## PROBLEM SET
**1)** From the article on embracing change, extract the passage from "While the responses" to "values and purpose." word for word.
**2)** Please copy the lines of the listing from the line with "Pick Up That" to the end of the listing, keeping each one unchanged.

## EXCERPT PROVIDED

****************

Change your mind about change

We are frequently reminded of the increasing pace of change. Economic, technological and societal change are global forces of disruption, which have significant implications for all organisations.
Wendy Collins
Oct 16, 2020
Change is the only constant

A thought-provoking question was posed to a group of educators at a recent seminar. “What are three things you would tell your younger self?”

While the responses were varied, two key themes ran through the replies.  Firstly, many answers made mention of “embracing change”.  For example:

“There’s always a level of risk in change, and minimising the risk of failure/fallout is important.  But don’t hold out for the utopian time to make a change, as the opportunity may pass you by without you ever seeing it come again.” and

“Be strategic – build into the future and make future-oriented decisions, being willing to embrace change.”

“Be bold and willing to change”

The second key theme throughout the replies was holding true to values and having balance in life. 

These two themes indicate an acknowledgement of the reality of change, yet a desire to stay authentic to values and purpose.

****************

## STORED DATA
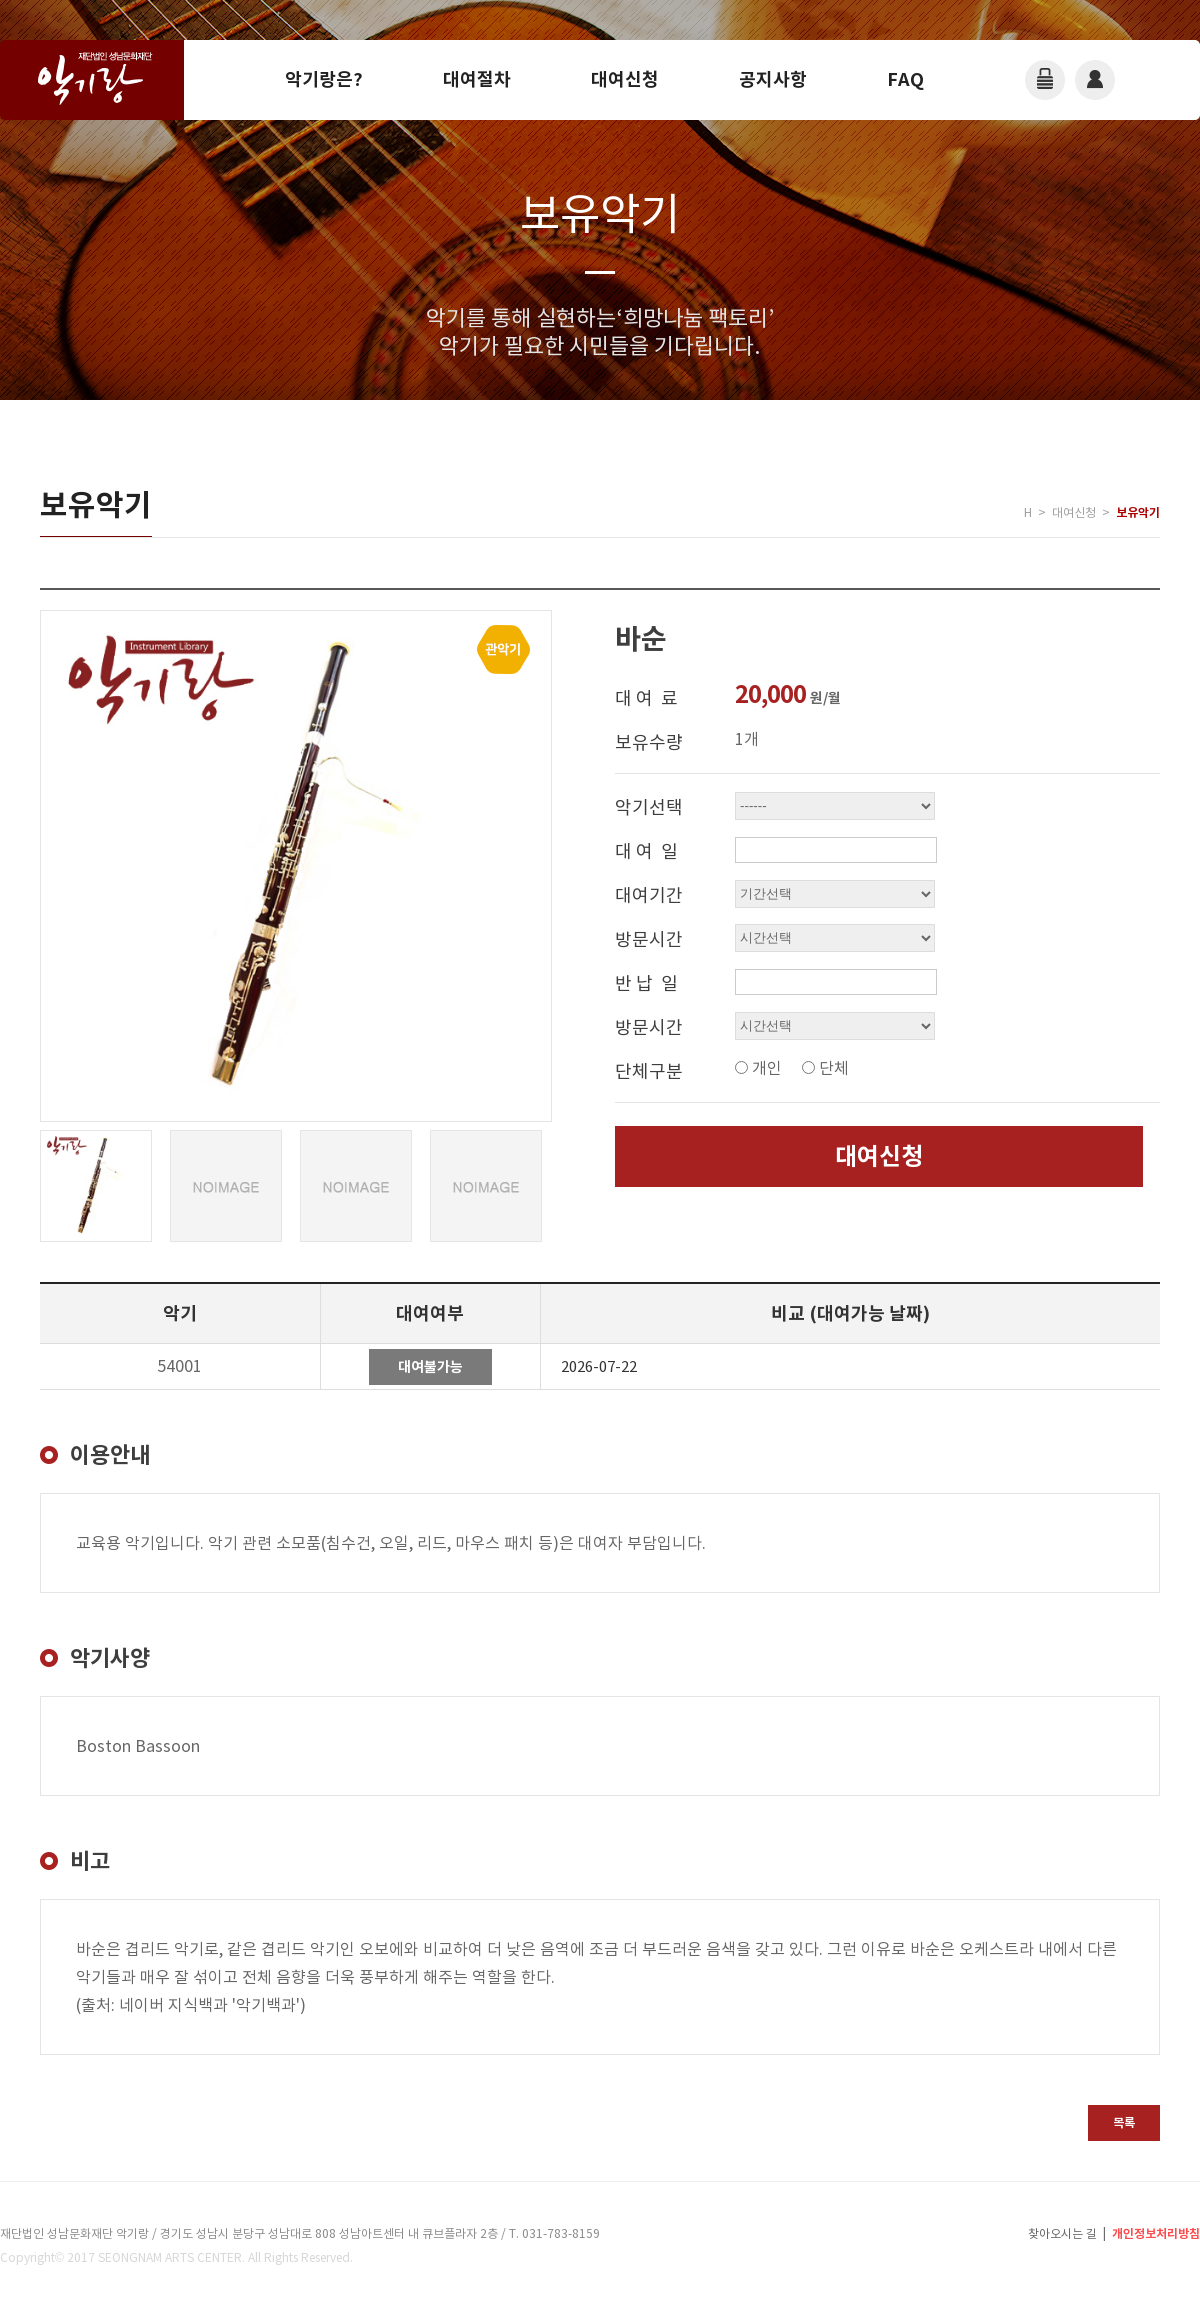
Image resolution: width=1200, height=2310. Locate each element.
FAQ (905, 79)
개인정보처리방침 (1156, 2233)
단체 (834, 1068)
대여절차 (477, 79)
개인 (767, 1068)
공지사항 (773, 79)
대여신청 (625, 79)
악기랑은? (324, 79)
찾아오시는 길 (1062, 2233)
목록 (1124, 2122)
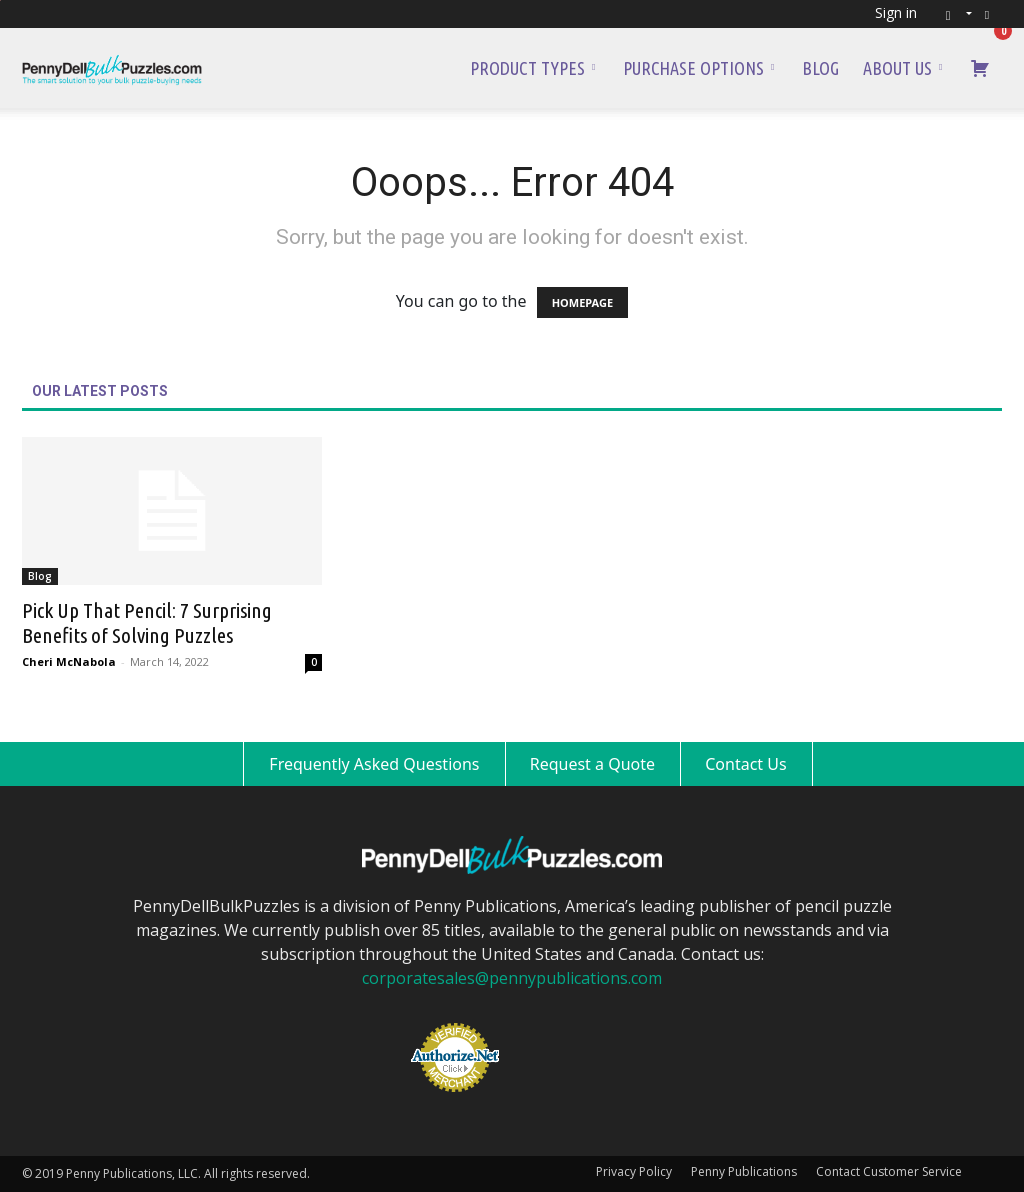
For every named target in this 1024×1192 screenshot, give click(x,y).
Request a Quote (592, 764)
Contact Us (745, 764)
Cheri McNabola (69, 661)
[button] (952, 13)
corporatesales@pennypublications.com (512, 978)
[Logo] (112, 68)
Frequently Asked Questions (374, 764)
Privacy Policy (634, 1171)
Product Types (532, 68)
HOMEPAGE (582, 302)
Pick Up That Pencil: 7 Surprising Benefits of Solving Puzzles (147, 622)
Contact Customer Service (889, 1171)
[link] (564, 1024)
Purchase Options (698, 68)
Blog (820, 68)
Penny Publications (744, 1171)
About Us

****************

## TASK RESULTS
**1)**
While the responses were varied, two key themes ran through the replies.  Firstly, many answers made mention of “embracing change”.  For example:

“There’s always a level of risk in change, and minimising the risk of failure/fallout is important.  But don’t hold out for the utopian time to make a change, as the opportunity may pass you by without you ever seeing it come again.” and

“Be strategic – build into the future and make future-oriented decisions, being willing to embrace change.”

“Be bold and willing to change”

The second key theme throughout the replies was holding true to values and having balance in life. 

These two themes indicate an acknowledgement of the reality of change, yet a desire to stay authentic to values and purpose.

**2)**
Pick Up That Pencil: 7 Surprising Benefits of Solving Puzzles (147, 622)
Contact Customer Service (889, 1171)
[link] (564, 1024)
Purchase Options (698, 68)
Blog (820, 68)
Penny Publications (744, 1171)
About Us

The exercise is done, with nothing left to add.